The Morning After

Only Yesterday, by Frederick Lewis Allen
[Harpers, $3.00]
IT is the penalty of writing books like Mr. Mark Sullivan’s Our Times that similar books will spring into being. Mr. Allen himself acknowledges in his preface what Mr. Sullivan has done ‘to develop this method of writing contemporary history.’ The book, however, is not at all to be dismissed with
Most can raise the flowers now,
For all have got the seed.
It is very much a creation of the author’s own — and an admirable creation.
History of the quorum pars fui variety is necessarily limited, for writer and reader alike, by considerations of age. Mr. Allen, a man of about forty, with the innumerable impacts of an active publishing experience upon his vision, is of precisely the right age and the right equipment to deal with the nineteen-twenties. He had arrived at maturity by the time the old order and the war came to their nearly simultaneous ends. With standards of measurement carried forward from an earlier day, he was yet young enough for the flexibilities essential to any adjustment of outlook upon a new world in the making.

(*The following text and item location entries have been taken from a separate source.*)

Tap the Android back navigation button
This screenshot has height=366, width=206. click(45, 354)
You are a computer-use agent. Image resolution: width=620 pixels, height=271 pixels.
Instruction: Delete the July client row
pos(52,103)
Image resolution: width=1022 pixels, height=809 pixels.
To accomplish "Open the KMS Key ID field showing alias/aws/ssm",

The making of it had many qualities of a prolonged spree, and this book is of ‘the morning after.’ The collapse of idealism, the heyday of ’these wild young people,’ the Augean episode of Harding and his friends, the Maxim-silencing of Coolidge and the prosperity that bore his name, ballyhoo, the new intelligentsia, the concomitants of prohibition, Florida and the avenging hurricanes, the Big Bull Market and the avenging crash — these, for the most part, are the matters with which Mr. Allen has concerned himself. There is little to which the intelligent historian of liberal sympathies can point with unmixed pride. On the other hand, Mr. Allen does not overindulge himself in ‘viewing with alarm.’ His rôle is rather that of the comprehending observer.

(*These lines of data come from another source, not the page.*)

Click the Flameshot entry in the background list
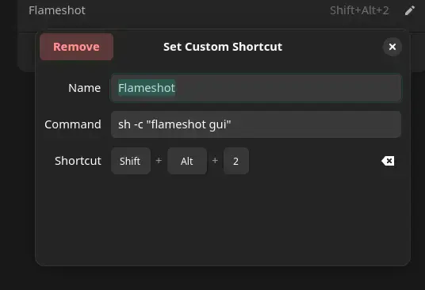The width and height of the screenshot is (425, 290). (57, 10)
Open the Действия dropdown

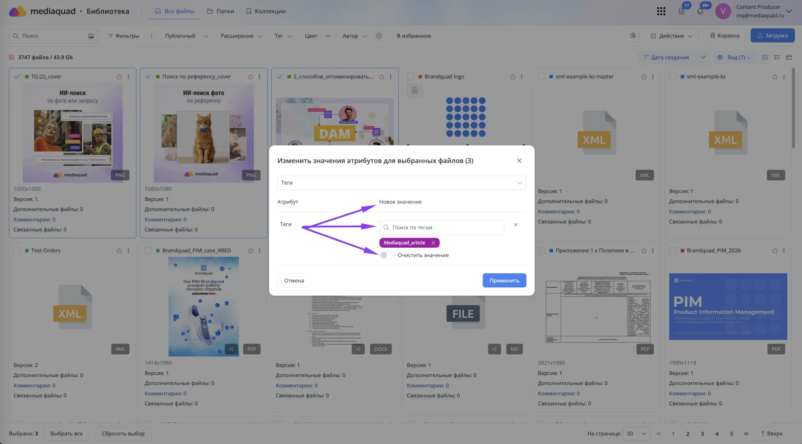(671, 36)
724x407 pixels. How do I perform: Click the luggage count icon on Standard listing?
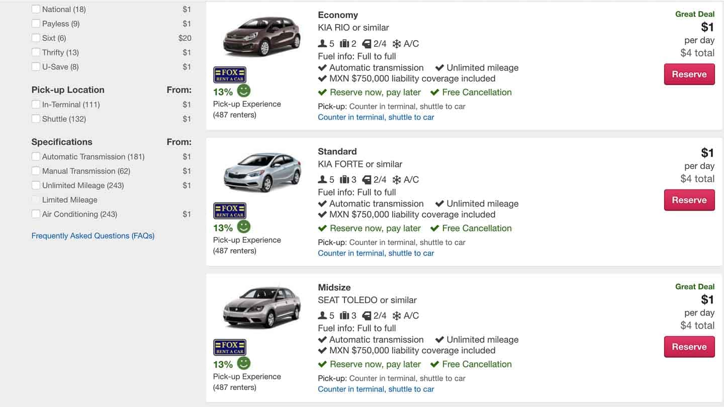click(x=345, y=179)
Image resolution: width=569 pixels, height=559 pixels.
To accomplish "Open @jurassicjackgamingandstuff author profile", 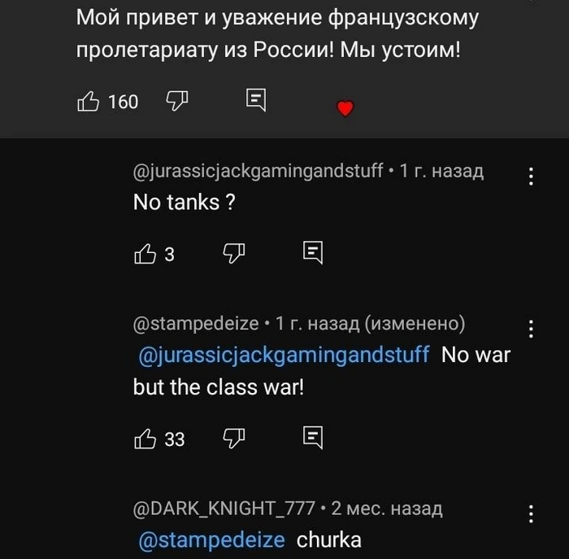I will point(257,171).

The spree that is ended was not his spree, and his head is therefore all the clearer for appraising its results. It is not the noisiest member of a wild party who can come nearest to rationalizing it the next morning. If age and hardening of the sympathies have not separated him too sharply from his comrades of the night before, he will certainly have the good sense not to preach to them. The American who can look in this glass and proceeds straightway, forgetting what manner of man he has been since 1919, is not an encouraging object. He may not seize this moment to swear off, but at least be will have to ask himself whether something of the sort must not be considered.